= Text section =
○ ○ ○ ○ ○

On 20 April 2021, a three-judge bench of the Supreme Court of India, in PASL Wind Solutions Private Limited v. GE Power Conversion India Private Limited1 (PASL Wind Solutions), conclusively decided the question of whether two Indian parties can choose a foreign seat of arbitration. Before the Supreme Court's decision, the High Courts were divided on this issue. For example, the Bombay High Court had taken the view that permitting two Indian parties to choose a foreign seat would violate the public policy of India.2 The Delhi High Court3 and the Madhya Pradesh High Court,4 on the other hand, took the view that Indian parties were free to choose any seat of arbitration, even if it is outside India.

Factual Background

Disputes arose under a settlement agreement executed between GE Power Conversion India Private Limited (GE) and PASL Wind Solutions Private Limited (PASL), both companies incorporated in India. The settlement agreement provided for resolution of disputes by way of arbitration under the Rules of Conciliation and Arbitration of the International Chamber of Commerce, with the seat in Zurich, Switzerland. PASL referred its disputes with GE under the settlement agreement to arbitration. The parties agreed that the substantive law applicable to the dispute would be Indian law, which was reflected in PASL's request for arbitration and in the terms of reference to arbitration.

GE challenged the jurisdiction of the arbitrator on the ground that two Indian parties cannot choose a foreign seat of arbitration. PASL argued that there was no such bar under Indian law. The sole arbitrator dismissed GE's application and ruled that two Indian parties can arbitrate outside India. GE did not challenge this decision and the arbitrator confirmed that the seat of the arbitration would be Zurich. Following this, the parties completed the arbitration and the arbitrator issued a final award in favour of GE, directing PASL to make payments to GE.

○ ○ ○ ○ ○

= Information provided =
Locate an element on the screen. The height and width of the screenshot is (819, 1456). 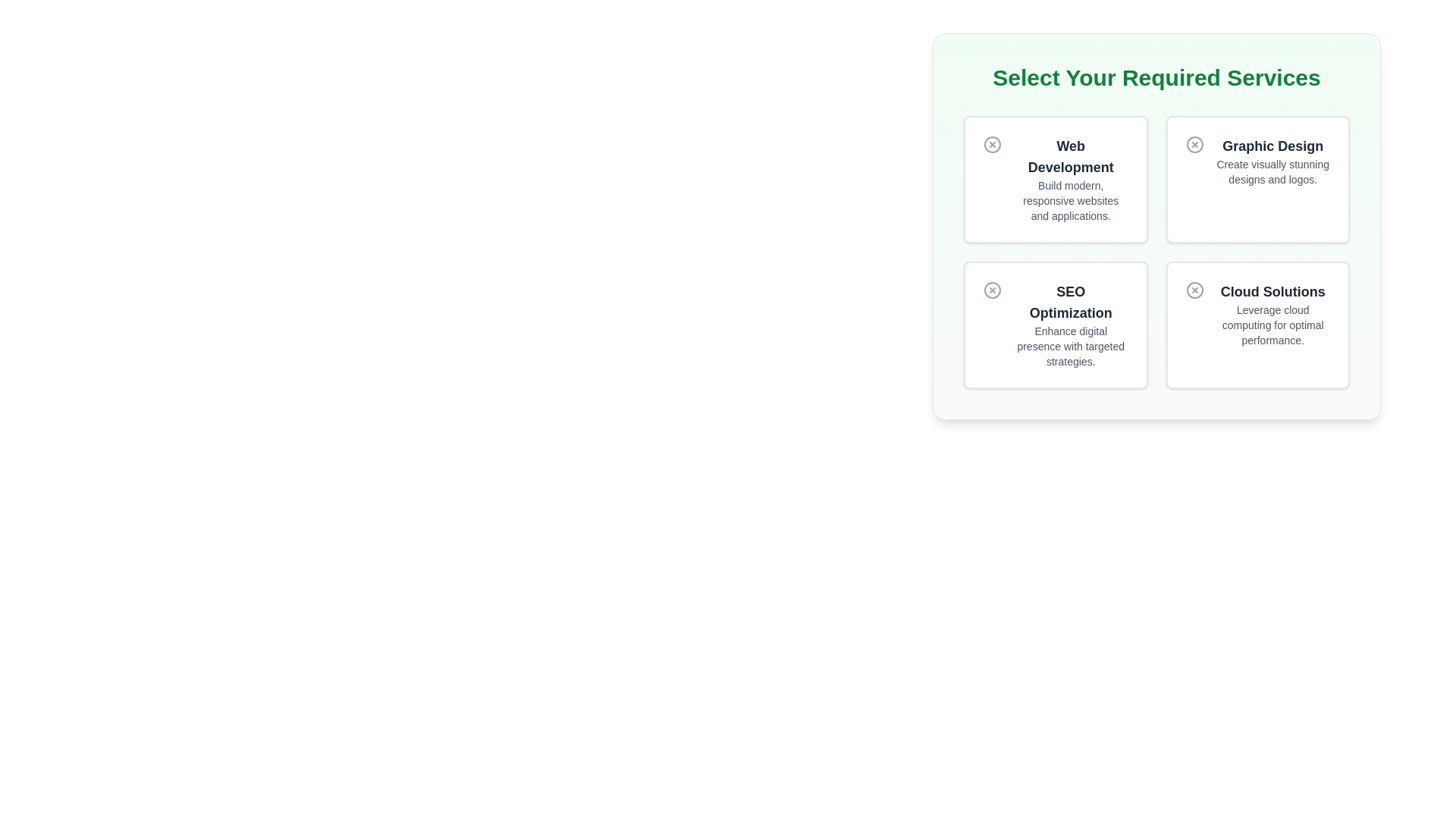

○ ○ ○ ○ ○

Write out word for word the stretch of the Supreme Court arbitration text from "Factual Background" through "reference to arbitration.".

= Response below =
Factual Background

Disputes arose under a settlement agreement executed between GE Power Conversion India Private Limited (GE) and PASL Wind Solutions Private Limited (PASL), both companies incorporated in India. The settlement agreement provided for resolution of disputes by way of arbitration under the Rules of Conciliation and Arbitration of the International Chamber of Commerce, with the seat in Zurich, Switzerland. PASL referred its disputes with GE under the settlement agreement to arbitration. The parties agreed that the substantive law applicable to the dispute would be Indian law, which was reflected in PASL's request for arbitration and in the terms of reference to arbitration.